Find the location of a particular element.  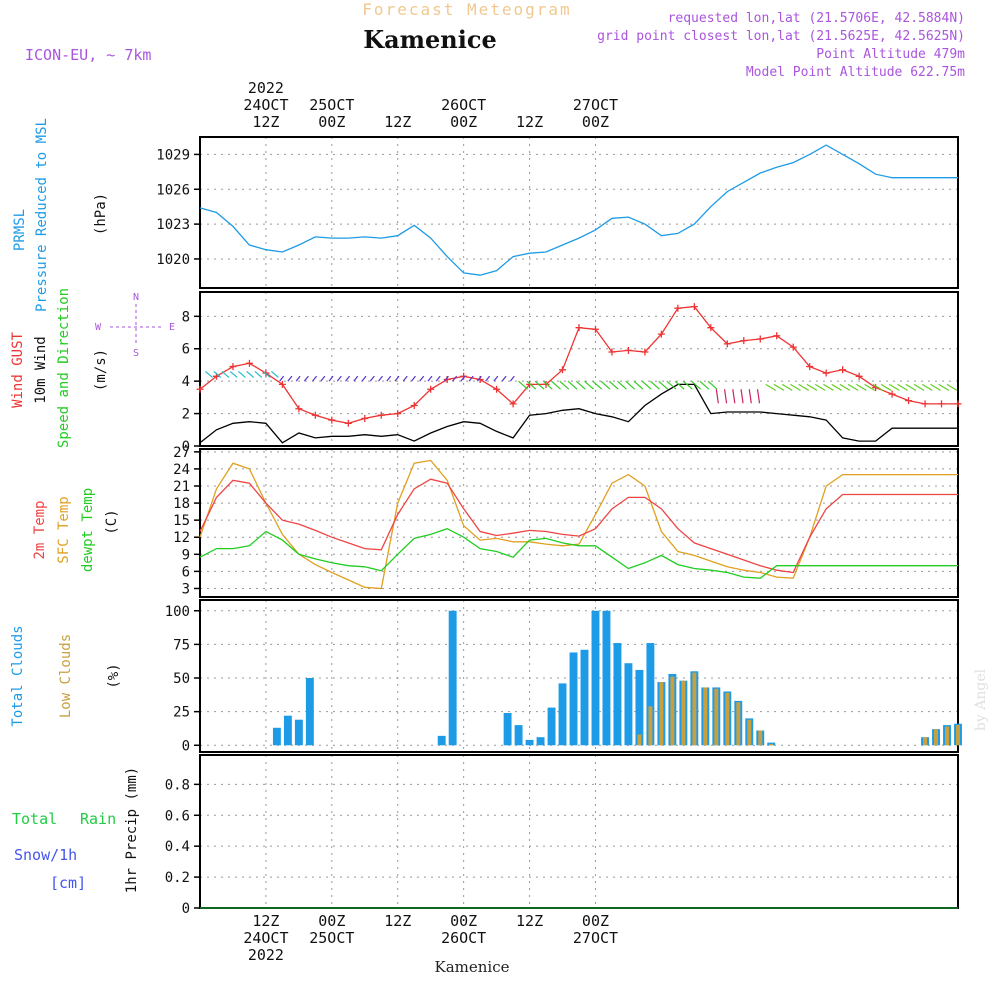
........
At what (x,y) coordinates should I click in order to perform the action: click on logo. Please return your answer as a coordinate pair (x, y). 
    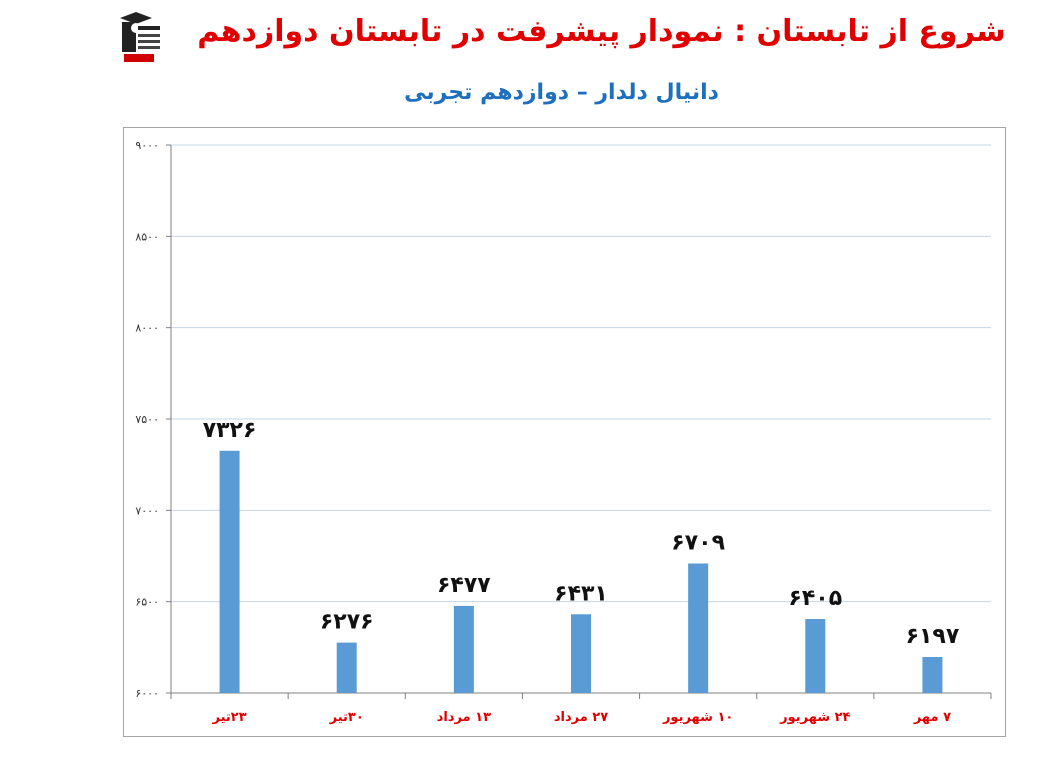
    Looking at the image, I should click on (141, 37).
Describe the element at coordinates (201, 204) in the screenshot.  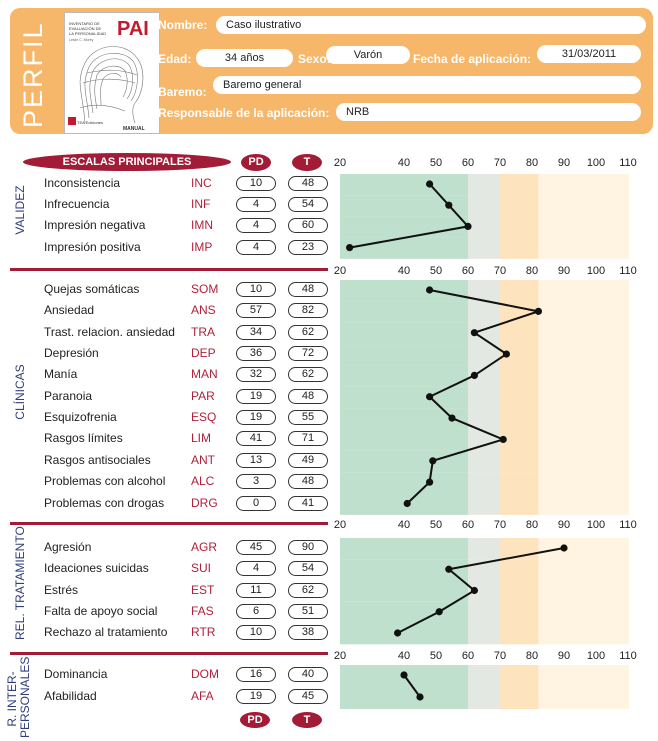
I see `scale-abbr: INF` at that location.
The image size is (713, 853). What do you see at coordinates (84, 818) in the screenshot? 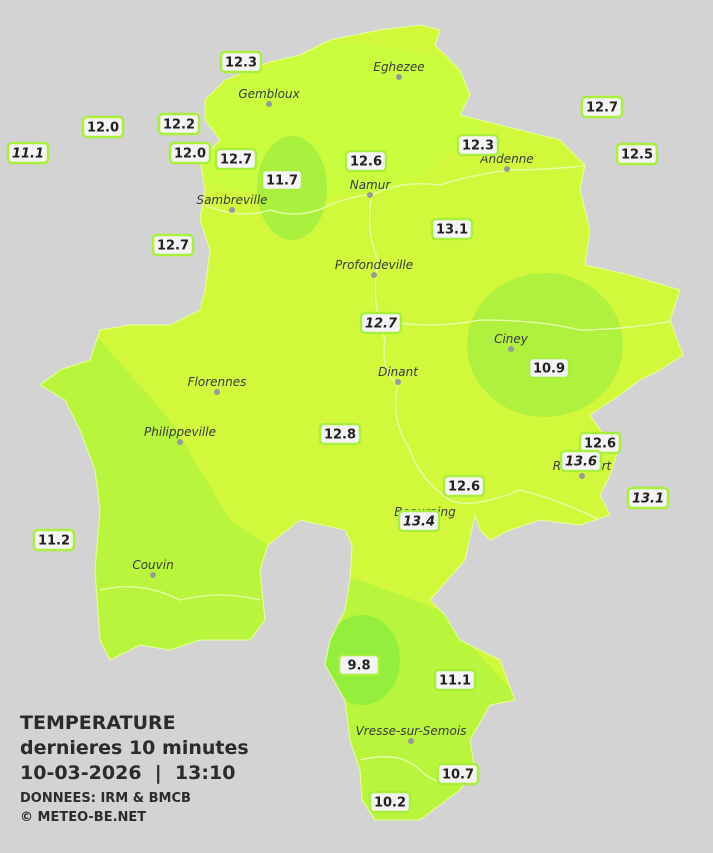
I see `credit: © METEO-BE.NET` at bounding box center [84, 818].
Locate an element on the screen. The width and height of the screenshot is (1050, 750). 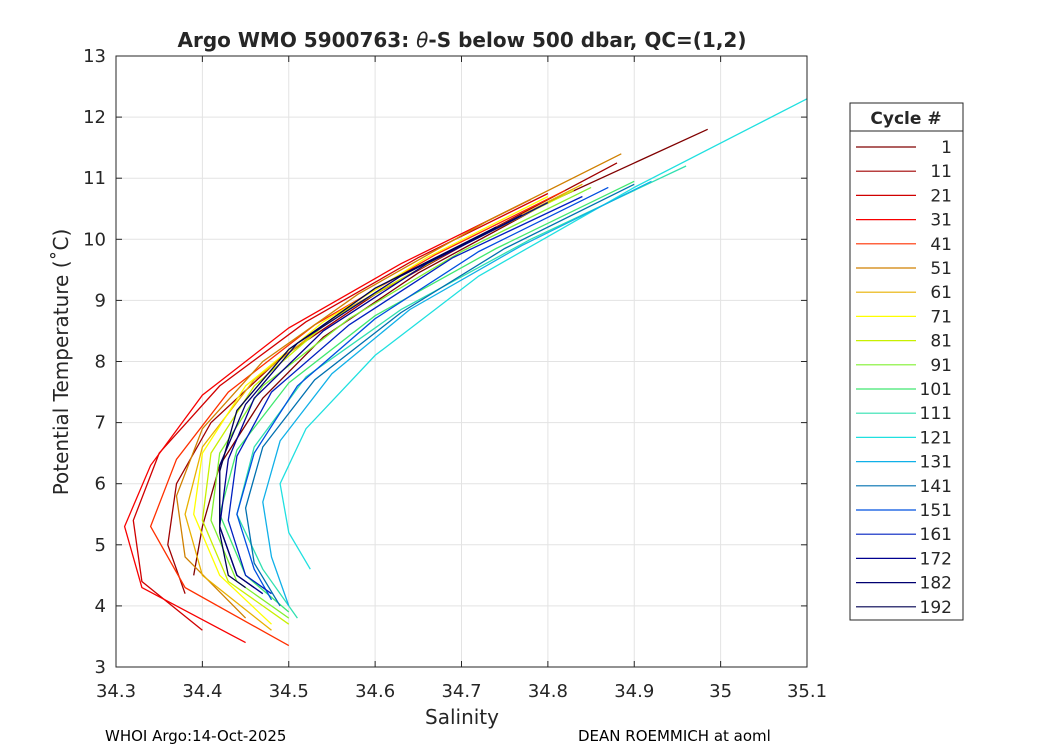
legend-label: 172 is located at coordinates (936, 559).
........
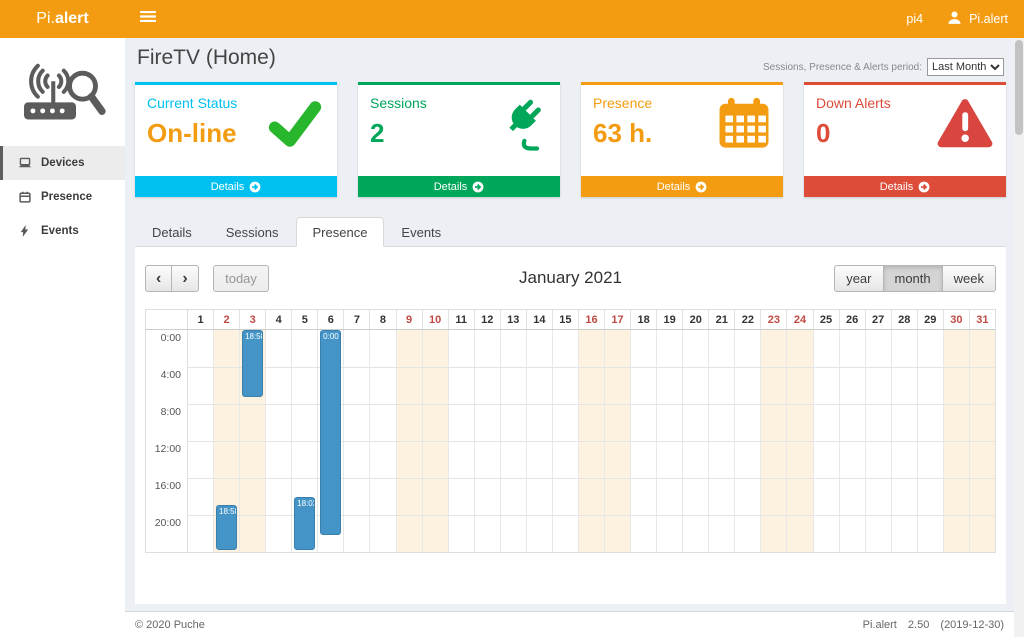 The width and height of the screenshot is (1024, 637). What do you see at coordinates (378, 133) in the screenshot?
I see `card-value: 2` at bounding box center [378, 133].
........
▶ _Task to carry out_:
Format the items from the line with "The image size" up to and including the line with "legend-label: 172 is" as a JSON list of strings, one string per line, with blank lines omitted. Leave the pictures out.

▶ _Your response_:
[
  "The image size is (713, 853). What do you see at coordinates (84, 818) in the screenshot? ",
  "I see `credit: © METEO-BE.NET` at bounding box center [84, 818].",
  "Locate an element on the screen. The width and height of the screenshot is (1050, 750). ",
  "legend-label: 172 is located at coordinates (936, 559)."
]